Input material:
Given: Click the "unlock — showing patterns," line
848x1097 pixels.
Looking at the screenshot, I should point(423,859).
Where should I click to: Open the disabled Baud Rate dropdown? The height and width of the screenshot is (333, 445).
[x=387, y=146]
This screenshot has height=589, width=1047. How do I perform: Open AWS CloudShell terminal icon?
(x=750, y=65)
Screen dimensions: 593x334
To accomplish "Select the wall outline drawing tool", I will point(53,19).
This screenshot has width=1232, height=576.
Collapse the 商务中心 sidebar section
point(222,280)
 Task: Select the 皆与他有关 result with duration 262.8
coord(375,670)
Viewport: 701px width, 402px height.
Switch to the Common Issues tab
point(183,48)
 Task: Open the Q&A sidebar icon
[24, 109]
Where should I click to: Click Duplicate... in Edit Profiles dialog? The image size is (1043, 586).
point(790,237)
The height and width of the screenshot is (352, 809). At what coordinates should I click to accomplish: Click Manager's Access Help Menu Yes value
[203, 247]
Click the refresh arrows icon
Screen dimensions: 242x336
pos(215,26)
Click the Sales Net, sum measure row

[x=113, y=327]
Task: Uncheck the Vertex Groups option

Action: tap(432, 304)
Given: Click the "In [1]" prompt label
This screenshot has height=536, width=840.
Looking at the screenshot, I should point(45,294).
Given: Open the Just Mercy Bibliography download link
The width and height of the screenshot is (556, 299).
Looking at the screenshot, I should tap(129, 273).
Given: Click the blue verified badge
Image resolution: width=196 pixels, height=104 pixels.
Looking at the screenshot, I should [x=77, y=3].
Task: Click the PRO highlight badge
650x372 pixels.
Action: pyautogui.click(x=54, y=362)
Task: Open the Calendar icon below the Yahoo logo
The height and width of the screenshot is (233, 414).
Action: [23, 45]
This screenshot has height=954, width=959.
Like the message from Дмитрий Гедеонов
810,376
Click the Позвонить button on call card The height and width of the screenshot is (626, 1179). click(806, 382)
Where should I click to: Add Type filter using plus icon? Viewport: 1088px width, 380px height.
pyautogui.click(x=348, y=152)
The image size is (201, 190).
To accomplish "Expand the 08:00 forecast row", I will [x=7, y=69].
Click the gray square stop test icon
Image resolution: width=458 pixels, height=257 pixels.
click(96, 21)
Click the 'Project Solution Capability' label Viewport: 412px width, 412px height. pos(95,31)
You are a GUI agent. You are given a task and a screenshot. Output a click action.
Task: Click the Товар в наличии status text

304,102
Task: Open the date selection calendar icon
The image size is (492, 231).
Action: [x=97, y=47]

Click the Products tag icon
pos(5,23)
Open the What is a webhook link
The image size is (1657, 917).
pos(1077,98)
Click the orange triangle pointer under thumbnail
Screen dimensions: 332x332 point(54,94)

Given instruction: Write out the records again, starting at the line that contains "You are a GUI" and ending at the end of the records.

Task solution:
You are a GUI agent. You are given a task and a screenshot. Output a click action.
Task: Click the Товар в наличии status text

304,102
Task: Open the date selection calendar icon
The image size is (492, 231).
Action: [x=97, y=47]

Click the Products tag icon
pos(5,23)
Open the What is a webhook link
The image size is (1657, 917).
pos(1077,98)
Click the orange triangle pointer under thumbnail
Screen dimensions: 332x332 point(54,94)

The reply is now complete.